Calvin is a down on his luck ex-pro baseball player who has been struggling to get his career back on track ever since he blew it in a big game.  He’s addicted to alcohol and has a strained relationship with his daughter.  He’s aimless in life until he randomly meets a young man with Downs syndrome working at a local grocery store.  Named Produce, he immediately forms an unlikely bond with Calvin and begins to unknowingly challenge him to live better.  In talking with Produce, Calvin begins to have a whole new outlook on life—one that doesn’t revolve around himself.  But as the challenges and struggles facing them get tougher, they will each have to choose how they are going to respond in order to determine where they will end up in life.

 

Production Quality (1 point)

Where Hope Grows is severely under-funded.  It’s painfully obvious that one main camera is used and that it is not stationary or mechanically movable, as the shots frequently shake around.  The video quality is also B-grade, but not as bad as it could be.  The sound is inconsistent, but mostly stays good.  Perhaps one of the biggest production issues is the painful absence of a soundtrack.  If this film had a musical score, it would be greatly improved.  On the upside, the sets and locations are good; the crew demonstrates a commitment to making everything look realistic rather than getting stuck in a few cheesy sets.  However, the editing is unfortunately very confusing, making the storyline hard to follow.  Overall, the production shows that this film was not a throw together and it feels like the crew did the best they could with what they had.  We only wish they had more funds to work with.

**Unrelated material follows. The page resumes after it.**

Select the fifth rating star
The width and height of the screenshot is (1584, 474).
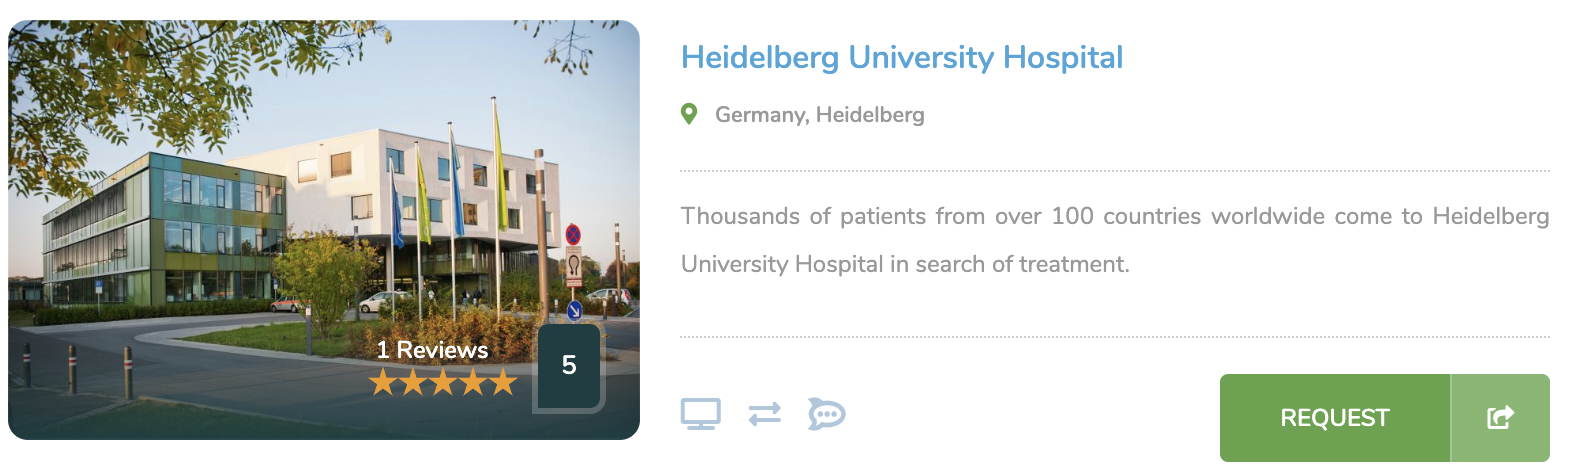[x=503, y=382]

Plot and Storyline Quality (1.5 points)

There is a lot of great content in this plot that doesn’t seem to live up to its full potential.  The concept of this film is very ingenious in an inspirational market that is flooded with pedestrian movies.  It accurately and realistically (sometimes too realistically) portrays real issues facing ordinary people, whether special needs people or ex-professional athletes and their families.  However, it is sometimes too hard to connect with the characters because the plot is too choppy to create an environment conducive to character development.  Dialogue is too inconsistent—sometimes profound and other times understated and isolating.  There are too many portions of the plot that are either too short or not explained well enough.  There are also too many points where the audience is tempted to turn off the movie because it’s too confusing or too raw.  But if you do make it to the end, there is actually a very creative intersection of the characters that partially makes it all worth it.  This portion of the film is the best because it is well thought out but it is also frustrating to watch, knowing how much better it could be.  Elsewhere, as previously mentioned, there is too much raw and sometimes crude content in this film—even though this definitely realistic, it should be presented in a more palatable way.  In summary, there are many ways in which Where Hope Grows could have been a better film and we really wish a remake would be made.

Acting Quality (2 points)

Surprisingly, the acting is the strongest point of this movie.  It is so rare to cast a special needs person in a film, so the casting of David DeSanctis is both groundbreaking and highly appropriate.  The remainder of the cast sometimes lives up the acting genius of DeSanctis and sometimes they do not.  Emotional delivery is pretty good throughout, but sometimes it is over the top.  Therefore, the acting quality is overall above average.

Conclusion

In Christian and inspirational film, there is a list of movies that are frustrating to watch because they exhibit far more potential than they produce.  These films should all be up for remakes, and Where Hope Grows is one of those.  Special needs people need to be portrayed properly in movies; this is one way that this film breaks barriers.  If it had more money behind it and less crude content, we can’t help but think that it would have been Hall of Fame worthy and extremely successful in inspirational circles.  But alas, we are left with another film that could have been.